Snapshot based S3 bucket backup solution [closed]

Snapshot based S3 bucket backup solution [closed] - amazon-web-services

Closed. This question does not meet Stack Overflow guidelines. It is not currently accepting answers.
This question does not appear to be about a specific programming problem, a software algorithm, or software tools primarily used by programmers. If you believe the question would be on-topic on another Stack Exchange site, you can leave a comment to explain where the question may be able to be answered.
Closed 1 year ago.
Improve this question
I am trying to build a backup system for some important data in my AWS S3 bucket.
Among the options that I explored were versioning from which individual objects can be recovered to an earlier state.
This would definitely help in the case of accidental deletions.
But the problem here is in situations where there's a data corruption happening because of some wrong code that was introduced or something similar, in order to retrieve the system to an earlier state a proper snapshot based backup solution will be required in addition to versioning.
This would also help in a situation where say the whole bucket was deleted accidentally, or versioning got turned off and some data got deleted later.
The current option I was thinking of was to use an EC2 instance to copy the data daily or at predefined intervals to local drive(using aws s3 sync or aws s3 cp) and then upload it under the particular days folder to another S3 bucket.
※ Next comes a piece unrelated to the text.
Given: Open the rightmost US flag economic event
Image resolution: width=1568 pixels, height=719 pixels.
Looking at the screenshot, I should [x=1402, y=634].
I was thinking of maintaining a life-cycle rule to expire the backups after say a week.
I don't think this is very efficient though because the buckets could hold about 100GB data later as traffic increases into the application.
I wanted some validation from someone who might have done something similar if this is the right way to proceed, or if there's some S3 or AWS feature that can be used to make this simpler.

Traditionally, backups are used in case a storage device is corrupted. However, Amazon S3 replicates data automatically to multiple storage devices, so this takes care of durability.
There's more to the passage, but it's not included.